Дабы сократить описание дальнейшего пути на кладбище, упомянем лишь следующее: куря сигарету, вдова повела вдовца к пригороду по мосту, под которым с тех пор, как был снесен крепостной вал и построен главный вокзал, проходили все поезда, идущие из Гданьска или Данцига на запад, либо, наоборот, с запада в Данциг или Гданьск. Поскольку в дневниковых записях немецкие и польские названия чередуются совершенно произвольно, я вынужден следовать этому топонимическому беспорядку, а потому вместо того, чтобы употребить нынешнее название «Брама Оливска», скажу так: вдова повела своего спутника к пригороду сначала через «Оливовы ворота», затем по ответвляющемуся влево шоссе на Картузы, которое делает легкий подъем по холму Хагельсберг к бензоколонке, где иностранные туристы заправляют свои машины бензином без свинцовых добавок; за бензоколонкой и начиналось старое, затененное буками и липами кладбище — его передняя часть принадлежала некогда общине Тела Христова, два участка позади — общинам св. Иосифа и св. Бригитты, а задняя часть — нескольким внеконфессиональным общинам. Давно переполненное для новых захоронений, кладбище было закрыто. Ворота оказались заперты. Моя пара прошла вдоль поросшей кустарником ограды. Напротив памятника красноармейцам, установленного на площадке перед солдатским кладбищем, на которой играла в футбол дюжина подростков, вдова отыскала в ограде дыру.

Едва они очутились под сенью кладбищенских дерев, среди заросших зеленью одиночных и парных могил, как вдовец по всей форме представился: «Позвольте, наконец, хотя и с явным опозданием, назвать вам мое имя — Александр Решке».

Ее довольно продолжительный смех, показавшийся ему неуместным здесь, среди могил, отчасти нашел свое оправдание, когда она, все еще смеясь, представилась в свою очередь: «Александра Пентковская».

То был перст судьбы, заключает по этому поводу дневниковая запись. Ничего не поделаешь, мой бывший одноклассник, ставший впоследствии любителем-летописцем (кстати, посадили нас друг с другом, видно, в классе четвертом-пятом), счел созвучие их имен символичным, хотя такое совпадение больше подошло бы для комической оперы, примером чего служит небезызвестный зингшпиль, или, на худой конец, для персонажей сказки, но уж никак не для случайно сошедшейся пары. Тем не менее, пускай они остаются Александром и Александрой — ведь это их история.

Впрочем, вдовца и вдову (которых я называю так, хотя сами они при случайном знакомстве и не задумывались, каково семейное положение обоих) также смутило совпадение имен.

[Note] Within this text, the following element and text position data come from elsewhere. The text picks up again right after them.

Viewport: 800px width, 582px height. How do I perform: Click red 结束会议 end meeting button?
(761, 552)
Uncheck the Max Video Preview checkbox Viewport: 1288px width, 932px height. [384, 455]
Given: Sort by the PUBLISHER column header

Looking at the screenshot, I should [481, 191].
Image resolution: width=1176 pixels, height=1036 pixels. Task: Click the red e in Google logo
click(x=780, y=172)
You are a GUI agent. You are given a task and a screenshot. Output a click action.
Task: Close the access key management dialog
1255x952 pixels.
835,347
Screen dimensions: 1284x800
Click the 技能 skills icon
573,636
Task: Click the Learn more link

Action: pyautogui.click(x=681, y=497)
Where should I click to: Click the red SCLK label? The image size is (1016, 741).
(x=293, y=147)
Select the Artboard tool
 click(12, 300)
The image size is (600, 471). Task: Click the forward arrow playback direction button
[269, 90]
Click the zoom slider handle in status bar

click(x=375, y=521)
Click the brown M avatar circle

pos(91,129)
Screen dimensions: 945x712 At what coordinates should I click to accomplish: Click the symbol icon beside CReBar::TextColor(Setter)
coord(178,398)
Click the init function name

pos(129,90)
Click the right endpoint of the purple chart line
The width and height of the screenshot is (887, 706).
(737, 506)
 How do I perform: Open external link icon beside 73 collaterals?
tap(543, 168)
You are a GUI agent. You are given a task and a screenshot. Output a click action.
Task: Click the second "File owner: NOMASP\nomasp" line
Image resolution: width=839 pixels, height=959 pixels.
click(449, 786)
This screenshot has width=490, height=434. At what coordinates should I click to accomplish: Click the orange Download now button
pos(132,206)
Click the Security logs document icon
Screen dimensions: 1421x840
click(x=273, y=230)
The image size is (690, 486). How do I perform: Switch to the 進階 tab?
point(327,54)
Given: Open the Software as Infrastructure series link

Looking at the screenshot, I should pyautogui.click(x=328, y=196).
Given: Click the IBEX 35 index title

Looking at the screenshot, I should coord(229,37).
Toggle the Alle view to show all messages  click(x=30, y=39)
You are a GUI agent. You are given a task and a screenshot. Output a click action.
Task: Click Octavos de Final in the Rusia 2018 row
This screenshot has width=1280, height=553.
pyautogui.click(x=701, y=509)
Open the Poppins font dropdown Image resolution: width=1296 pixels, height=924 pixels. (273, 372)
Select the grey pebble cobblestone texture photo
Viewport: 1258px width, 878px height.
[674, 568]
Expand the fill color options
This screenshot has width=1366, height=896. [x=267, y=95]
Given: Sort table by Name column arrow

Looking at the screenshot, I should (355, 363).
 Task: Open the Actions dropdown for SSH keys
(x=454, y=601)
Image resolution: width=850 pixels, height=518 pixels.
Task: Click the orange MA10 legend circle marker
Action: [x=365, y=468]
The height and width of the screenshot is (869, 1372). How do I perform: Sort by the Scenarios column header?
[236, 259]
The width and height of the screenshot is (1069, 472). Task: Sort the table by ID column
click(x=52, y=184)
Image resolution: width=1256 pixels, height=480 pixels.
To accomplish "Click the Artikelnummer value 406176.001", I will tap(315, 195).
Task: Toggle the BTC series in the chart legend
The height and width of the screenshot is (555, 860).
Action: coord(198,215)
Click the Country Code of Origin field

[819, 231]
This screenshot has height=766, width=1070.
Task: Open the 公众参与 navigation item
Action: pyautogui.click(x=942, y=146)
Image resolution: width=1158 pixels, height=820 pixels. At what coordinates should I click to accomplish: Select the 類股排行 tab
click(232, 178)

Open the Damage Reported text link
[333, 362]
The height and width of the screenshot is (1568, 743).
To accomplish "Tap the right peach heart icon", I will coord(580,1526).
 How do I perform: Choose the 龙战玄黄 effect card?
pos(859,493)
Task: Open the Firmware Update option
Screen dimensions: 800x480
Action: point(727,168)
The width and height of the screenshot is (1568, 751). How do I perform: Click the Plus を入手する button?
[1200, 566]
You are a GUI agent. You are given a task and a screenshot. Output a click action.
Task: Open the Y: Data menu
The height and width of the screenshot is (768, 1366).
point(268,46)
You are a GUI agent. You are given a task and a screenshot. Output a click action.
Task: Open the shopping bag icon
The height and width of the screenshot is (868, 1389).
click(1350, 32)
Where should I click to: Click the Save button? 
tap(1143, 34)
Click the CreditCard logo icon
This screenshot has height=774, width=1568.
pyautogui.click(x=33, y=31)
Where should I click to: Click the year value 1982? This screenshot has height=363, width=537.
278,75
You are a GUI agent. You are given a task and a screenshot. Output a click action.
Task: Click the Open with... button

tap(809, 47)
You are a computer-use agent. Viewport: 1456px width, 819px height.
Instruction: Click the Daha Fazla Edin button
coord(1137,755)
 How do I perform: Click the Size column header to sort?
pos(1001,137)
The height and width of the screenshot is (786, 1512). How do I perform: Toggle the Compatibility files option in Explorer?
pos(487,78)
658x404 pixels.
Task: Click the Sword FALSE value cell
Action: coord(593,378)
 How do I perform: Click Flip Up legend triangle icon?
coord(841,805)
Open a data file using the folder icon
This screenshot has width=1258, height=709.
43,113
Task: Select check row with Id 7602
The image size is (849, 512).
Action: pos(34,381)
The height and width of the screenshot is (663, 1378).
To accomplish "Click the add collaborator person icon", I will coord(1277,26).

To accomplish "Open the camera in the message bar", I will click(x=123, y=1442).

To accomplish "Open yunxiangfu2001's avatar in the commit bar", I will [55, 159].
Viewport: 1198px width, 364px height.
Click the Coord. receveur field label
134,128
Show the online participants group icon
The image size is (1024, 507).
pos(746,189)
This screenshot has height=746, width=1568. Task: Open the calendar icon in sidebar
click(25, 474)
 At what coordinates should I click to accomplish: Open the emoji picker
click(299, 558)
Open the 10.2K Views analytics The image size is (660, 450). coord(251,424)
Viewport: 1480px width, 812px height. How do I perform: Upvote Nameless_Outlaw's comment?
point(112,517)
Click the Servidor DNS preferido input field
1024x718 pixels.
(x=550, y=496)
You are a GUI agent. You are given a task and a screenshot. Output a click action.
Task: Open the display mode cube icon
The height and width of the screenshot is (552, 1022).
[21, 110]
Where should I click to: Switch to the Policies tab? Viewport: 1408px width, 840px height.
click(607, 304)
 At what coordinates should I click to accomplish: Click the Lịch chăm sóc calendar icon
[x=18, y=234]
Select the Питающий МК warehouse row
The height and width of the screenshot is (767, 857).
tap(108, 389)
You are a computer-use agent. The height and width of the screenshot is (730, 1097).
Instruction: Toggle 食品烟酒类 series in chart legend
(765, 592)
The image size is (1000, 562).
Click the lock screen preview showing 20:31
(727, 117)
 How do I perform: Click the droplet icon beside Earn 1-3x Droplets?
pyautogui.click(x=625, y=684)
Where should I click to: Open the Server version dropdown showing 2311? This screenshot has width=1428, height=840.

Словно желая вопреки этому совпадению утвердить свою независимость, Александра Пентковская отошла в сторону и принялась за поиски. Она то скрывалась за надгробиями, то выныривала вновь, чтобы тотчас исчезнуть опять. Александр Решке также предпочел держаться на некотором расстоянии. Если листва под подошвами ботинок шуршала слишком громко, он уходил на беззвучные мшистые тропинки. Его беретка мелькала тут и там. Вроде бы без особой цели он задержался у одного памятника, у другого — много диабаза, до блеска отполированного гранита, меньше песчаника, мрамора и ракушечника.

На памятниках под польскими фамилиями значились даты смерти, начинавшиеся с конца пятидесятых годов; только на одном участке с рядами детских могил на деревянных крестах и на надгробиях стояли цифры «1946» — год эпидемии. Отдаленные крики мальчишек, гоняющих мяч, не могли нарушить здешней тишины, а шумы с бензоколонки не пробивались сюда через листву. Читаю в дневнике; «До чего точно это выражение — «кладбищенская тишина» — опять подумалось мне».